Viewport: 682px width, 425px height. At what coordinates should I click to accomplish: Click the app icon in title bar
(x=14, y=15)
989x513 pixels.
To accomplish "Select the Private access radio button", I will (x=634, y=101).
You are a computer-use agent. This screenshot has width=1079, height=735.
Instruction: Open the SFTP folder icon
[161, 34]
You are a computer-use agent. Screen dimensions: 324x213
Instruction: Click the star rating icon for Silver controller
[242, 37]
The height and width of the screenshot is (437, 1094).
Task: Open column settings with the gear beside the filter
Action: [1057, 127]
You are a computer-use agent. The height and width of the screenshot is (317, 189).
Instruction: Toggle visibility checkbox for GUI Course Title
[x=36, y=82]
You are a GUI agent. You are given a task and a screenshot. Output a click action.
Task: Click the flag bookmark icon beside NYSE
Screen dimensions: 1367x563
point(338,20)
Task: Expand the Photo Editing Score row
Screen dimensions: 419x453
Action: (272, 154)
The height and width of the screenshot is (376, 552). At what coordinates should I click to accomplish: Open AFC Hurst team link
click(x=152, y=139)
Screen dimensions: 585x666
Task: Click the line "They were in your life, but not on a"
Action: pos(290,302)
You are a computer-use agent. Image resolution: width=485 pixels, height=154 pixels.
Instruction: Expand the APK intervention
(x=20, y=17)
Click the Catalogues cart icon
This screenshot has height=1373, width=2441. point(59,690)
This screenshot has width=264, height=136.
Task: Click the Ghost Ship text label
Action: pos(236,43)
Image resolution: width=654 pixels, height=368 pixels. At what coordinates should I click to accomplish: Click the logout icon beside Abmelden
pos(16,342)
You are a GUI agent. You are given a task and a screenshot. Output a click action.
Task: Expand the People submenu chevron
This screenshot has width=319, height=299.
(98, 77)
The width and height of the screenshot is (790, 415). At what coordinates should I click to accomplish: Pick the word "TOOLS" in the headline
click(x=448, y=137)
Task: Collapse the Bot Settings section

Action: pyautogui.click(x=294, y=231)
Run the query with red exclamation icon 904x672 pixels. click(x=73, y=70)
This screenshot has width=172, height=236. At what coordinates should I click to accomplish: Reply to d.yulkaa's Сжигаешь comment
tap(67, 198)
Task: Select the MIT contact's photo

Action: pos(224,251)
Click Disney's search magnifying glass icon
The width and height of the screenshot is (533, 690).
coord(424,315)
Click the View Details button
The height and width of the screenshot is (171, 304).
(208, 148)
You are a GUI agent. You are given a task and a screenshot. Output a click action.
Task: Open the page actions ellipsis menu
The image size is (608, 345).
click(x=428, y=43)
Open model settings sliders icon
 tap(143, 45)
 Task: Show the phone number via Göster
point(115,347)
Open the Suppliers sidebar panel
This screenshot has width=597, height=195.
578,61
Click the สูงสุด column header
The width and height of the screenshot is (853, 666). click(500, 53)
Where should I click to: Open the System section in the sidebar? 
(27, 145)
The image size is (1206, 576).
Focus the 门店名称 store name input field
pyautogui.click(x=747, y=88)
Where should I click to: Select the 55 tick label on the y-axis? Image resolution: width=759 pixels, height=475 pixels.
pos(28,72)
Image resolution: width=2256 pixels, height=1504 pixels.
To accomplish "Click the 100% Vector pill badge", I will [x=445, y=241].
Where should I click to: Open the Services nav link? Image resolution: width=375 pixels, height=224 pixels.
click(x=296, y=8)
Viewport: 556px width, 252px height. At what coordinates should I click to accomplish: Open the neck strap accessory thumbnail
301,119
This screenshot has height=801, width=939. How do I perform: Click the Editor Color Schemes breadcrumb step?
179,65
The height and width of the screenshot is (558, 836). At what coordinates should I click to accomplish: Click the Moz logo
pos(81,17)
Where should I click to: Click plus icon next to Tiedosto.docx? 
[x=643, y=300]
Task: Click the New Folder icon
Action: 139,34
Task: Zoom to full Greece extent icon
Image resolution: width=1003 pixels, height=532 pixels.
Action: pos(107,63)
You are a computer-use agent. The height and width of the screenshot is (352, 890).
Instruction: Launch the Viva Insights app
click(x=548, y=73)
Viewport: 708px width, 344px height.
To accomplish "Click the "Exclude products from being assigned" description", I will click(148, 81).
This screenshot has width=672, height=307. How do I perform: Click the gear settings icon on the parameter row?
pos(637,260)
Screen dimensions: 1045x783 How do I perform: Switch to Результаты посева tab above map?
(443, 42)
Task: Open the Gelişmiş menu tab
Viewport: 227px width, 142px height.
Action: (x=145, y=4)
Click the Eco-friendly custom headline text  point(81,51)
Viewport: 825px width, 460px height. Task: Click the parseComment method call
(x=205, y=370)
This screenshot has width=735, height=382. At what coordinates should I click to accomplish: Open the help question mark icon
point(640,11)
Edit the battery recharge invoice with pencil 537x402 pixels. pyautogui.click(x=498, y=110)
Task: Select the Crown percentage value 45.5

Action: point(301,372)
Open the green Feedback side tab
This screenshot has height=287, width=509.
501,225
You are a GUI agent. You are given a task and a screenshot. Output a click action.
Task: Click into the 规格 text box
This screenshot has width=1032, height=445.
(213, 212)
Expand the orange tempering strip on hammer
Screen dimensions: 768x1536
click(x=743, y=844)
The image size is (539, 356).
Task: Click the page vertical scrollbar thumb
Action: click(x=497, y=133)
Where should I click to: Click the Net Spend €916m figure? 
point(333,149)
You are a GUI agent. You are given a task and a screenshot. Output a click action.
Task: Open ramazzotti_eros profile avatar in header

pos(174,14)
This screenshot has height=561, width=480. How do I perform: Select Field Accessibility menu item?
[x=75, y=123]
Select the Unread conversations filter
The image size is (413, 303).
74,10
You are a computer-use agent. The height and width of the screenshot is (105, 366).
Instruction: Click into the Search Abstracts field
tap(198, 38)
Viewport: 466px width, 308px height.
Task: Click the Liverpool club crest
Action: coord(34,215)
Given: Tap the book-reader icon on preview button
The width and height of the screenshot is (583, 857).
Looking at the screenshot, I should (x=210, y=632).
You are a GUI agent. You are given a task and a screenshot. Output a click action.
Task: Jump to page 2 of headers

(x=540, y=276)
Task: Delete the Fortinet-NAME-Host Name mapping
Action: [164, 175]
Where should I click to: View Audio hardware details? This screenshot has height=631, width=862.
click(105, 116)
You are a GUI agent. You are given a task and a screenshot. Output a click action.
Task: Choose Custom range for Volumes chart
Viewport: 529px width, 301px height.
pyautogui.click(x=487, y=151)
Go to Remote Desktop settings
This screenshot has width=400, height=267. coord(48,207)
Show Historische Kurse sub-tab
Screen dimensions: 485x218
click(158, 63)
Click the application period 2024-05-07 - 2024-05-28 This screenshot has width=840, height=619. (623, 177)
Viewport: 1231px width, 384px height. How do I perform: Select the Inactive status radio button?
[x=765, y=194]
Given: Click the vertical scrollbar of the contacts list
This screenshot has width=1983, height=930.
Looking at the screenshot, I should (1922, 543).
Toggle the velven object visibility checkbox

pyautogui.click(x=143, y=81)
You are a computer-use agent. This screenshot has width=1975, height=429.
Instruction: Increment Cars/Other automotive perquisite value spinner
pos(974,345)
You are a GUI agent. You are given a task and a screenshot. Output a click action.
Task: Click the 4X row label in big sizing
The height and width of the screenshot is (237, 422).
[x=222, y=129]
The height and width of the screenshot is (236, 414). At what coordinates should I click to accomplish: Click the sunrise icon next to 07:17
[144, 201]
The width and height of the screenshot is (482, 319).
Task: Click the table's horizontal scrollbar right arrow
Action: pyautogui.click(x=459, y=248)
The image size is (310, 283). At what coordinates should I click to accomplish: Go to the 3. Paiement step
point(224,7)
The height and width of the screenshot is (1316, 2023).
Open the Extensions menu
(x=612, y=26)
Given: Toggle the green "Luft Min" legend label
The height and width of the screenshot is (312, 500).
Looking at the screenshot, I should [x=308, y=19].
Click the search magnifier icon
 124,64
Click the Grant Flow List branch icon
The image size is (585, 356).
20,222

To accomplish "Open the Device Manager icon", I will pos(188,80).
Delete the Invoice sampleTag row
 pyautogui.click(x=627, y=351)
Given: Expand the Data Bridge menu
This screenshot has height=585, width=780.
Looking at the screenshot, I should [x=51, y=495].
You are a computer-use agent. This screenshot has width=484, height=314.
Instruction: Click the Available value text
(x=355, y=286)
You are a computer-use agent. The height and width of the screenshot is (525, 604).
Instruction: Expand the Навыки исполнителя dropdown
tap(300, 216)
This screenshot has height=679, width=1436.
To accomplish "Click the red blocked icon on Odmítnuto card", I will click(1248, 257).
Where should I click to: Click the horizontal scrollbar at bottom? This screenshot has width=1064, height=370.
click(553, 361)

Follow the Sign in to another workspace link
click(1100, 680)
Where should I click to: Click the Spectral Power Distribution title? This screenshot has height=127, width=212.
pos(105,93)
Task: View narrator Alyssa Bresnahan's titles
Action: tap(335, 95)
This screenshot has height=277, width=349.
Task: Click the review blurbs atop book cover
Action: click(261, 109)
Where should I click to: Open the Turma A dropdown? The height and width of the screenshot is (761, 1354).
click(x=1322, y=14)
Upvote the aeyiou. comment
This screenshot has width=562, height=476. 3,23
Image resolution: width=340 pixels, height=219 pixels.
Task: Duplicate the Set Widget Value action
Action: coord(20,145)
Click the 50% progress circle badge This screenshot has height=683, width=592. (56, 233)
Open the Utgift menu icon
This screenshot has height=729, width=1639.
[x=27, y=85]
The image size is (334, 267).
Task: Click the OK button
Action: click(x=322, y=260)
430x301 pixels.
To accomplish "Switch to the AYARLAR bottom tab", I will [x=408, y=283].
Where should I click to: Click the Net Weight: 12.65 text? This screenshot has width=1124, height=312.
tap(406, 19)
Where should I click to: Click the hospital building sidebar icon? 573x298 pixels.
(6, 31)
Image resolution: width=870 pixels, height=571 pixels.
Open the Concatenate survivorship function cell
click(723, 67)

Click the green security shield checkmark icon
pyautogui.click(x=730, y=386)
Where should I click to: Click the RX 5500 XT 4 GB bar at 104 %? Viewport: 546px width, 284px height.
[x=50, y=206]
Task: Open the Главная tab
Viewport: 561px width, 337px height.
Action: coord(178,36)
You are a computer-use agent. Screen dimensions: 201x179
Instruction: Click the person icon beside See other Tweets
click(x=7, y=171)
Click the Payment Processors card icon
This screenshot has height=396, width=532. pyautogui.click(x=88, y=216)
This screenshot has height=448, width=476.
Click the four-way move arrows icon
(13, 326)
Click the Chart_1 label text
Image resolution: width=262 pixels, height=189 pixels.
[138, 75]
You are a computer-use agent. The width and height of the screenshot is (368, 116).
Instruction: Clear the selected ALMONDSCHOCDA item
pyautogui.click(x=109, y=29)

################

WORK TO BE COMPLETED →
Show all lines from the listing above in which "badge" appears.

ANSWER FOR THIS EXERCISE →
To accomplish "Click the 100% Vector pill badge", I will [x=445, y=241].
Click the 50% progress circle badge This screenshot has height=683, width=592. (56, 233)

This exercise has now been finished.